→ **Schriftliche Anfrage**: Listen Sie jede Zeile des Materials, die die Zeichenfolge „pixels“ enthält, unverändert auf. Achten Sie dabei auf die Groß- und Kleinschreibung.

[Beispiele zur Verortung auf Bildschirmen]
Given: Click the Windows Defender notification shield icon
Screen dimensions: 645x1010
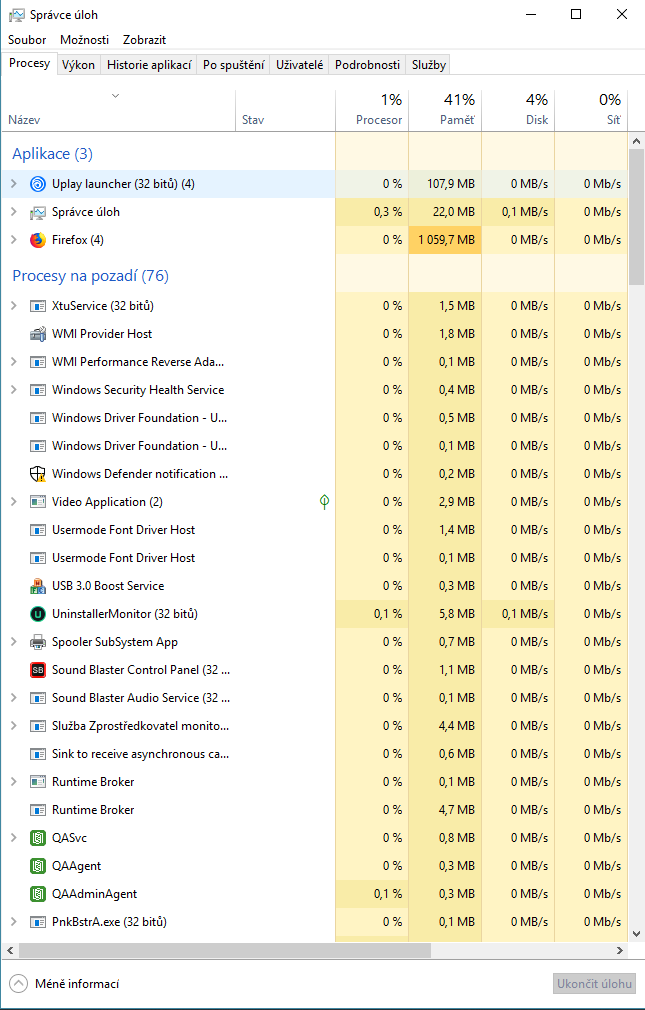Looking at the screenshot, I should 38,474.
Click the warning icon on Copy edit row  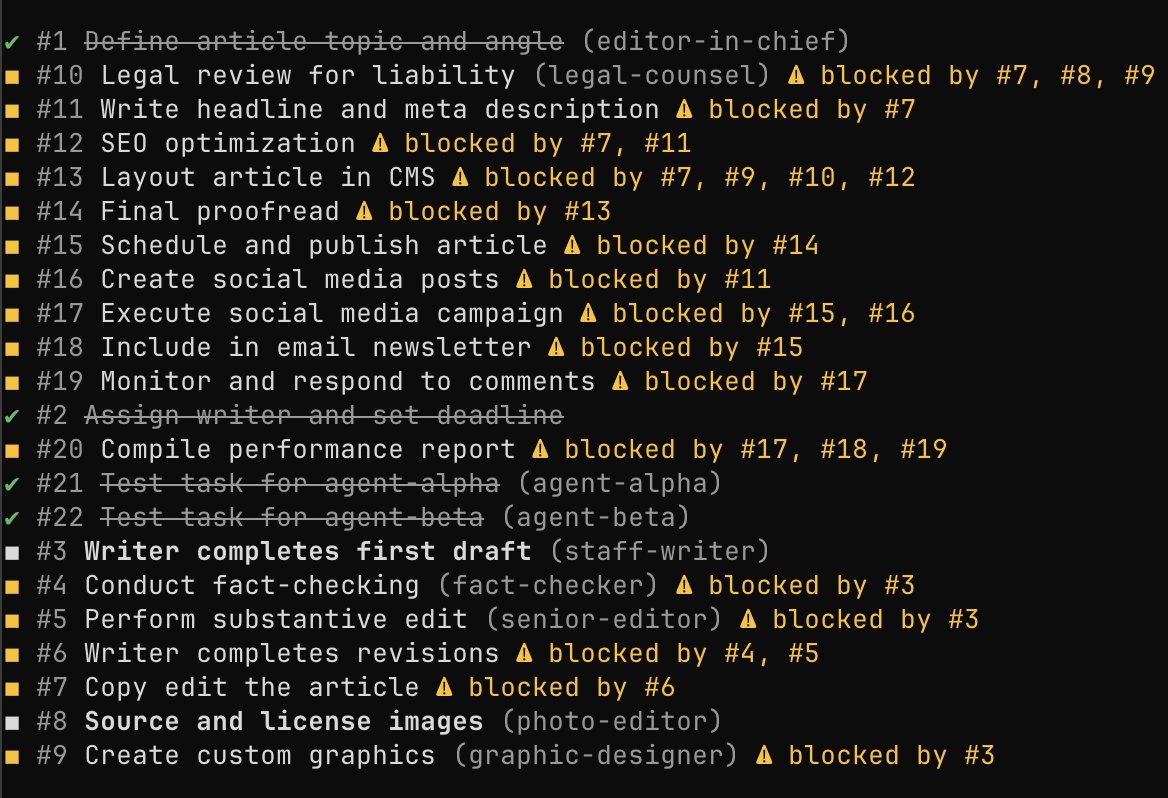click(444, 687)
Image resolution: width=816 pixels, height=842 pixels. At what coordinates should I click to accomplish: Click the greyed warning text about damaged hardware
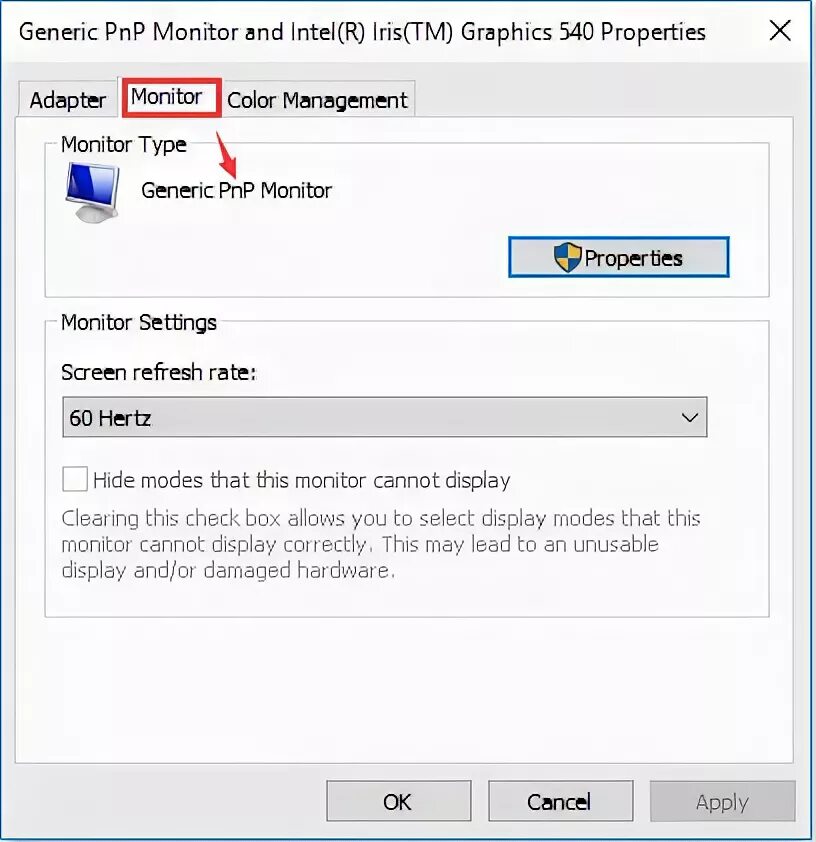pos(381,544)
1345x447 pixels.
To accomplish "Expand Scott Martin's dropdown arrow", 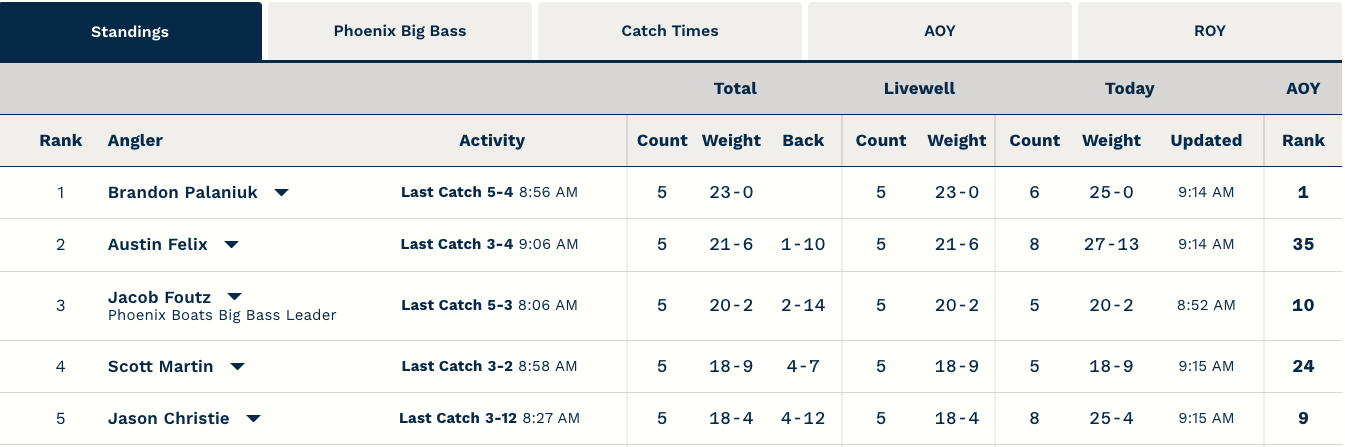I will click(x=238, y=367).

→ **Die Lösung**:
Image resolution: width=816 pixels, height=842 pixels. At what coordinates should I click to accomplish: Click the greyed warning text about damaged hardware
1345x447 pixels.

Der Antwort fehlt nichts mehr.